External applications

Some programs, notably bam2wig.pl among others, requires external UCSC utilities for converting wig files to bigWig. You may download these from the UCSC Genome Browser utilities section for either linux or MacOS. Copy them to your bin directory in your PATH, for example $HOME/bin, $HOME/perl5/bin, or /usr/local/bin. Be sure to make them executable by running chmod +x on each file.

  • wigToBigWig
  • bedGraphToBigWig
  • bedToBigBed

An example for downloading on linux:

for name in wigToBigWig bedGraphToBigWig bedToBigBed; \
do curl http://hgdownload.soe.ucsc.edu/admin/exe/linux.x86_64/$name > $HOME/bin/$name \
&& chmod +x $HOME/bin/$name; done;

Legacy Perl modules

These are additional legacy Perl modules that are supported (for example, if you still have a GBrowse installation), but are either not required or have been superseded by other modules.

MacOS specific notes

While Macs have a Unix-compatible command-line environment, there are a few issues and solutions that I have encountered that may be useful to someone.

  • Install XCode command line tools

    You don't need the full blown XCode installed, just the command line tools. Running the following command in terminal will prompt to install them.

      xcode-select --install
    
  • Installing your own Perl

    Apple is generally a little slow in updating their Perl compared to the latest available versions, and it is compiled for backwards compatibility with 32-bit i386 processors (!), at least as of High Sierra (10.13). Some of the errors below will go away if you compile your own Perl, but your success may vary.

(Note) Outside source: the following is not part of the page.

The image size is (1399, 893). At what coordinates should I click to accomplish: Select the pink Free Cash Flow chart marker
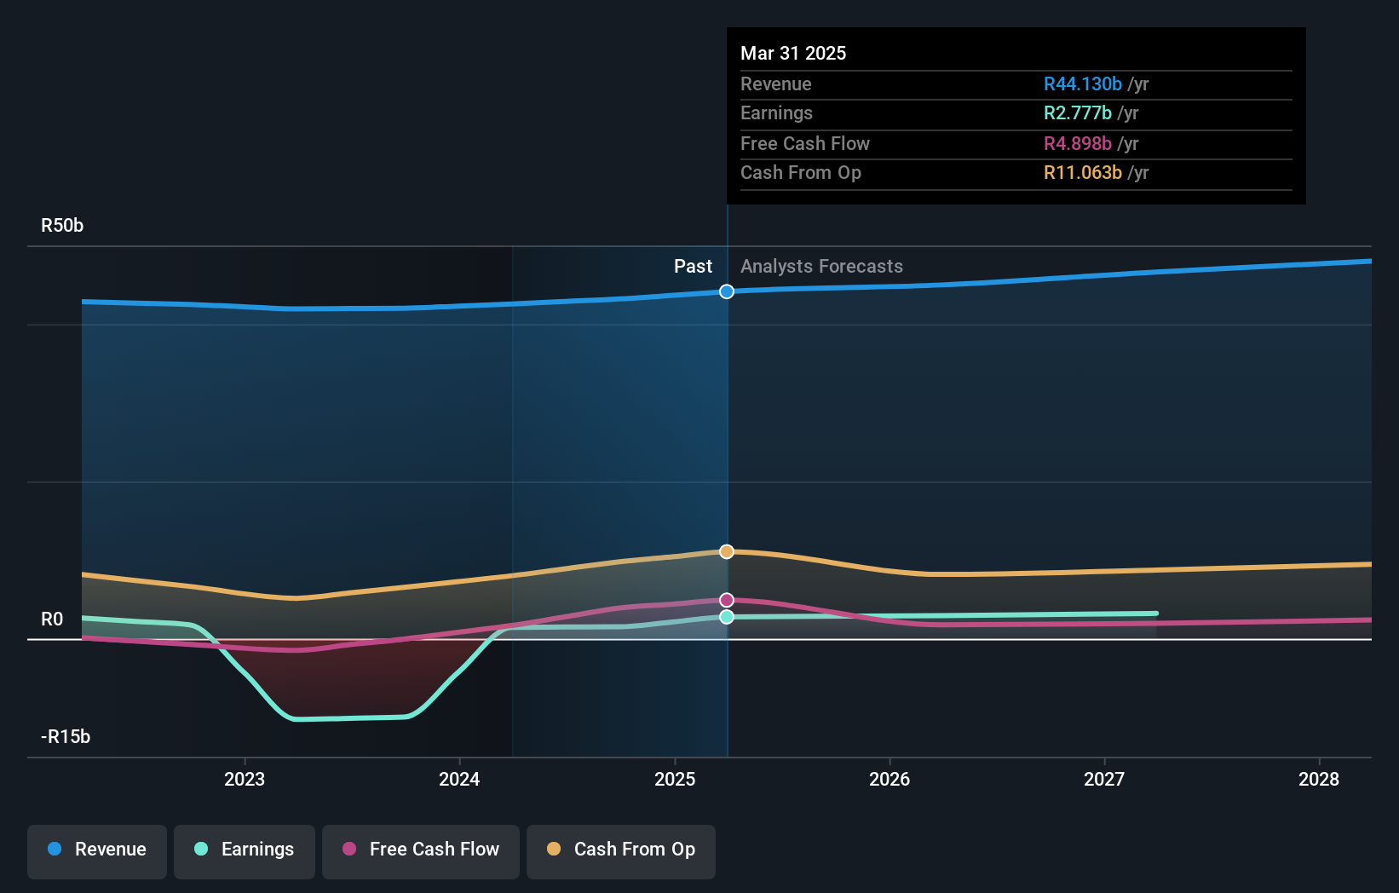(x=726, y=600)
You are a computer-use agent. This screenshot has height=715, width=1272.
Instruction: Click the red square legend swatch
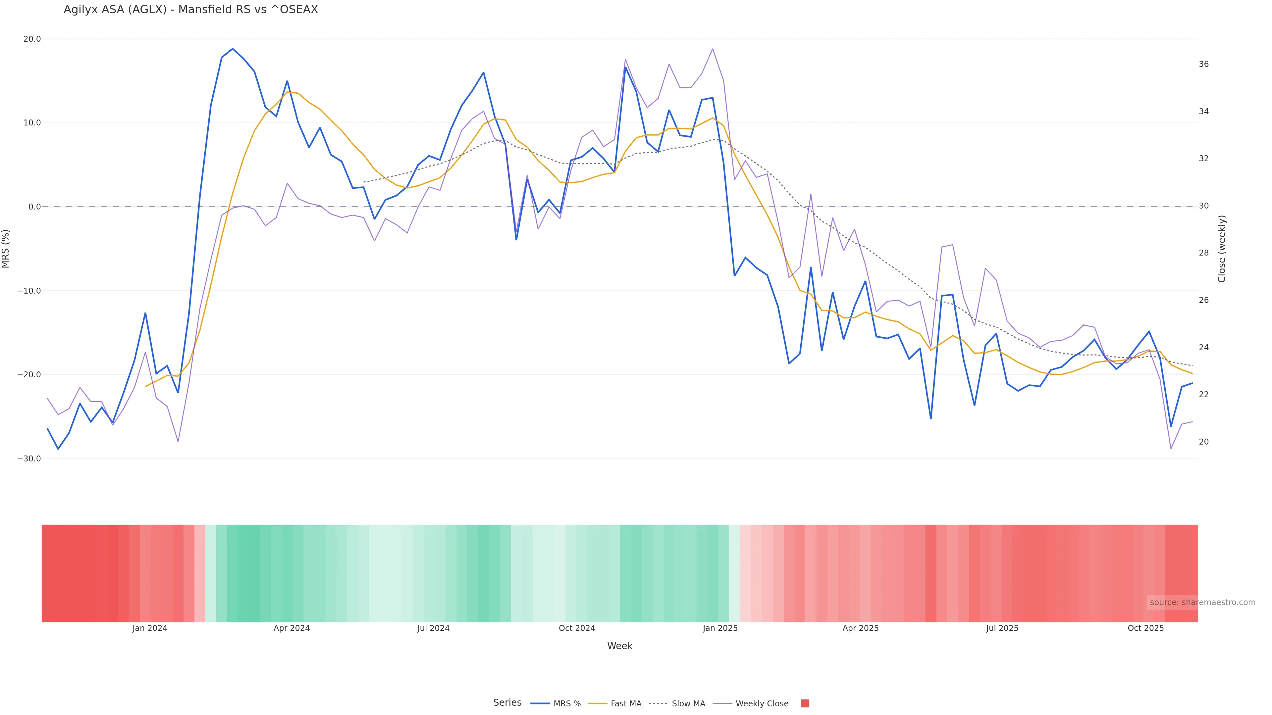tap(805, 704)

    While using PerlBrew generally works well in most cases, I have found the recommendations described here, with modifications, work well for me. Here is my example for installing version 5.26 on a MacOS 10.13 machine.

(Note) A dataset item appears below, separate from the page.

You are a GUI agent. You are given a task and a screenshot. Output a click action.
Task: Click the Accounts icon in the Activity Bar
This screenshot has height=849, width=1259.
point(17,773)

      perlbrew install 5.26.2 --as 5.26 --thread --multi --64all -j 8 \
      -Dccflags="-mmacosx-version=10.13" -Dccdlflags="-mmacosx-version-min=10.13" \
      -Dldflags="-mmacosx-version-min=10.13" -Dlddflags="-mmacosx-version-min=10.13"
    

    You may adjust options as necessary.

  • Linking errors

    When linking Perl modules with XS code (compiled C extensions), especially when using the system Perl, you may see the following errors.

      ld: warning: object file was built for newer OSX version (10.13) than being linked (10.4)
    

    This is due to Apple compiling their system Perl with far-reaching backwards compatibility; the Perl binary was compiled for both i386 and x86_64, but in all likelihood your XS was compiled only for x86_64. In some cases, this is a harmless error; in other cases, it's a deal breaker. The best solution is to install your own Perl.

  • rpath errors

    This is especially notable with the Bio::DB::Big installation as described above, where the ./Build test fails dramatically because a shared library can not be loaded by the bundle, usually with an error message including this:

      Reason: unsafe use of relative rpath libBigWig.so in blib/arch/auto/Bio/DB/Big/Big.bundle with restricted binary
    

    The solution is to manually re-link the bundle to the shared library file with the following command. See this link for the source of the solution.

      install_name_tool -change libBigWig.so /path/to/lib/libBigWig.so blib/arch/auto/Bio/DB/Big/Big.bundle
    
  • DB_File errors

    There are reports of issues regarding certain BioPerl modules that rely on the Berkley database module DB_File. This appears to stem from an issue with the Apple-supplied library in High Sierra as described here. The best solution is to install your own berkley-db library.

    For BioToolBox users, the biggest effect appears to be exceptionally long times when using the in-memory database adapater, which is employed in the the included test file 04.DB.t.

AUTHOR

Timothy J. Parnell, PhD
Huntsman Cancer Institute
University of Utah
Salt Lake City, UT, 84112

LICENSE

This package is free software; you can redistribute it and/or modify it under the terms of the Artistic License 2.0. For details, see the full text of the license in the file LICENSE.

This package is distributed in the hope that it will be useful, but it is provided "as is" and without any express or implied warranties. For details, see the full text of the license in the file LICENSE.